Official title of library is “Arthur Conan Doyle Collection”
In Canada, the largest collection of Doyle’s works can be found on the fifth floor of the Toronto Reference Library –part of the Toronto Public Library system. The idea of a special Doyle collection was conceived in 1969 when a local collector, Mr. Hugh Anson-Carwright sold 200 books from his collection of Sherlock Holmes to the Toronto Library. At the same time, another Torontonian, a “S. Tupper Bigelow, [had] a splendid collection of secondary material –books, pamphlets and magazines about the Sherlock Holmes stories.”[1] The library’s Literature Department purchased the large Doyle collection from Anson-Carwright, the Bigelow collection, and the smaller Mortlake collection. The Collection became accessible to the public in 1971 and continued to grow rapidly since. According to the collection’s current curator, the library back in 1969 could afford to make such purchases based on its allotted budget from donations made by Friends of the Library, benefactors, and/or Sherlock Holmes Specific groups—such as The Bootmakers of Toronto.
Chess set featuring Sherlock Characters
Since then, the Toronto Reference Library has purchased secondary material such as “critical, biographical and bibliographic studies” and ephemera such as tickets, brochures and advertisements related to any Sherlock Holmes play, film, exhibit, in addition to literary works that are written by other writers but inspired by Sherlock Holmes (even House M.D featuring Hugh Laurie is such a secondary work because it’s inspired by Holmes).
The Collection itself is composed of Sir Arthur Conan Doyle’s letters to the press, specifically to Mr. Herbert Greenhough Smith—whom he always refers to in letters as “My dear Smith.” Doyle traveled across Canada in 1914 (staying mainly in Alberta at Jasper Park) where his wife kept a handwritten journal which is also currently in the TPL Special Collection. Doyle’s notes on fauna and flora (beasts, birds, fishers) of North America, which he saw on his subsequent trips in 1922-1923 on his American Lecture Tour, his notebook on coin collecting, and notes for a speech delivered in Canada, are all part of the manuscript collection at the Reference Library. Equally important are two rough drafts for his literary works intended for publication and/or performance of The Crown Diamond (a short Sherlock Holmes play) and The Marriage of Brigadier Gerrard.

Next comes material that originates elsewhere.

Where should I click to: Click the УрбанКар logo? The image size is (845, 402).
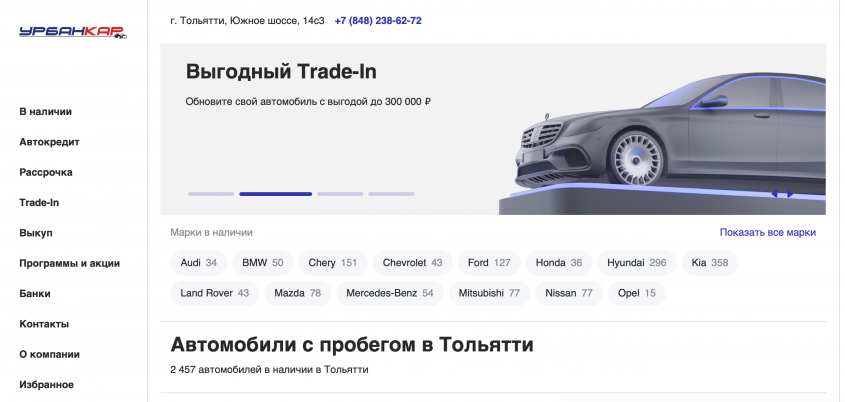pyautogui.click(x=73, y=33)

Doyle’s manuscripts have been acquired over time by the library at various auctions in the ‘70s, by means of donations, and from private collectors. In London a significant portion of Doyle’s manuscripts was sold at an auction where the work became instantly scattered—“Christie’s held the sale in London at their King Street location on 19 May 2004.” The Toronto representative at the 2004 Christie’s auction was Doug Wrigglesworth (chair of the Friends of the ACD Collection of the Toronto Public Library and contributor to The Magic Door newsletter). When it comes to a collection like Doyle’s, due to such a large fan-base worldwide, his works are purchases by extremely wealthy collectors at times where libraries can barely stand a chance in the competition. Such collectors appear on mainstream book-selling websites like AbeBooks where they sell either hardcover first editions, or manuscripts for prices that are difficulty to match with a library budget.
The largest collections in North America—besides the Toronto Reference Library—of Sir Arthur Conan Doyle’s works and manuscripts are: The Newberry Library (Chicago, Illinois), The University of Minnesota Library (Minneapolis, Minnesota), and the Harry Ransom Humanities Research Center at the University of Texas. In the UK the Portsmouth Library, The British Library, Royal College of Surgeons, Edinburgh, and National Library of Scotland possess most of the largest European collections. There are several smaller libraries in both North America and Europe containing Doyle’s works and manuscripts yet they are not often frequented by scholars as much as the ones mentioned above. Doyle’s papers are extremely divided among institutions, libraries, and wealthy private collectors—making the TPL’s collection incomplete.
The Sherlock Holmes Room on the 5th Floor, TPL Ref.
If you happen to visit the special library you will come across a small room with a wooden desk, a lovely carpet, and walls lined from the ceiling to the floor with books that have to do with Sherlock Holmes retellings. The rooms have decorations like busts of Holmes, chess pieces shaped like Sherlock characters, and illustrations. The special collections I mentioned above have to be requested in advance from the librarians. If you do access them make sure to follow the instructions from the librarian on how to use them: no pen, clean hands, delicately and carefully.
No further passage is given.